Knock-kneed FCC Chairman Michael Powell protested that moving to sanction other parts of the obscene halftime show would make the agency a "national nanny -- arbiter of taste, values and propriety." How is the fining of one obscene performance an act of a "nanny" and the fining of another proper?

 For its part, embattled CBS issued a muffled response, still playing the innocent. Back in July, Viacom Co-President Les Moonves called the idea of fines "patently ridiculous" and vowed to appeal them as a perilous threat to free speech. Moonves also claimed strangely that the FCC had "rushed to judgment" as it was taking more than half a year to reach a decision. CBS has promised to appeal -- but do they really want two simmering CBS scandals going on for months?

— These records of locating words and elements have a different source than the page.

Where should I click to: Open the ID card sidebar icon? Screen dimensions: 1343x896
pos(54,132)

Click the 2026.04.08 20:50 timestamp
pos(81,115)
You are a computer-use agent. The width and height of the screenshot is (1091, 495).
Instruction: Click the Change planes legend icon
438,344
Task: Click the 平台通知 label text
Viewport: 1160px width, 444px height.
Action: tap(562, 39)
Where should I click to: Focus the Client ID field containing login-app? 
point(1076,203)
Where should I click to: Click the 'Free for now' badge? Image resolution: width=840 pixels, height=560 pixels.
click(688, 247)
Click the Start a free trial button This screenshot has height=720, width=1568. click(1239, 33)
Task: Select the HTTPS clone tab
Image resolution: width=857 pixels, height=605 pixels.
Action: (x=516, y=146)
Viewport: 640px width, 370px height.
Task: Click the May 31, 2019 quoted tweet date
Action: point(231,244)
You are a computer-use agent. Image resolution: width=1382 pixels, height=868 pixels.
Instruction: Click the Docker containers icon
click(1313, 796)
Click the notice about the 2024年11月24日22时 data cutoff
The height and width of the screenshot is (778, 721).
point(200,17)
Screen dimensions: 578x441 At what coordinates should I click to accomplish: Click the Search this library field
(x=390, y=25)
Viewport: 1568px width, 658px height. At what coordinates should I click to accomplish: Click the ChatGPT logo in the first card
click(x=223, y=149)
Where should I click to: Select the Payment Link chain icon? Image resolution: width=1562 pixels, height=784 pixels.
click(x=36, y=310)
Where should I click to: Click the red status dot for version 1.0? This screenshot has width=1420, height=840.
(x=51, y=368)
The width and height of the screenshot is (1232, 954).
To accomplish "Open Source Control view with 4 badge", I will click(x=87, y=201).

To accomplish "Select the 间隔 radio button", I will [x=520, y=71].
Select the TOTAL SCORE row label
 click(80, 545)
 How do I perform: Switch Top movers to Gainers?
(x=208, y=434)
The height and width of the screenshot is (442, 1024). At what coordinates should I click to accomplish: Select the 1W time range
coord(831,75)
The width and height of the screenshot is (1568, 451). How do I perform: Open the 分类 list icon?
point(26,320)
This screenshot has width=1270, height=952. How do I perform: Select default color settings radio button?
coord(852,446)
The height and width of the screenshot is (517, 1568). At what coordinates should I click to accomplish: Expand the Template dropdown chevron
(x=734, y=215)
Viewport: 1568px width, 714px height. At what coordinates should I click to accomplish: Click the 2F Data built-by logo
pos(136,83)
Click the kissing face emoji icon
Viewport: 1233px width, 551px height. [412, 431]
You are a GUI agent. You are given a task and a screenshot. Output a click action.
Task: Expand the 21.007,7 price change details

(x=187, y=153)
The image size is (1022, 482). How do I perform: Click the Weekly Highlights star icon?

 Luckily for America, the FCC didn't buy the notion that CBS had no idea it was about to stun the country from one football-crazy coast to the other. It's easy to forget that MTV -- CBS's sister corporation that produced this debacle -- almost immediately boasted about the stunt on its Website: "Jaws across the country hit the carpet at exactly the same time ... a kinky finale that rocked the Super Bowl to its core," the network oozed. "MTV was Super Bowl central, so armchair quarterbacks, fair weather fanatics and fans of Janet Jackson and her pasties were definitely in the right place." Only when the full force of outrage hit did CBS and MTV start playing dumb about what they had done.

For her part, Janet Jackson has gone from apologetic to ridiculous, even by Jackson family standards. She told the gay men's magazine Genre that "I truly feel in my heart that the president wanted to take the focus off himself at that time and I was the perfect vehicle to do so at that moment."

 No comment.

 Parents are angry -- but from Hollywood's assault on moral standards. Sixty-three percent of parents surveyed by the Kaiser Family Foundation said they favor new regulations to limit the amount of sex and violence in TV shows during the early evening hours when children are more likely to be watching. The Kaiser survey also found that more than half of all parents, 52 percent, said they would like to see federal regulators apply content standards to increasingly sleazy cable stations as well.

 CBS should pay this fine and clean up its act, coast to coast.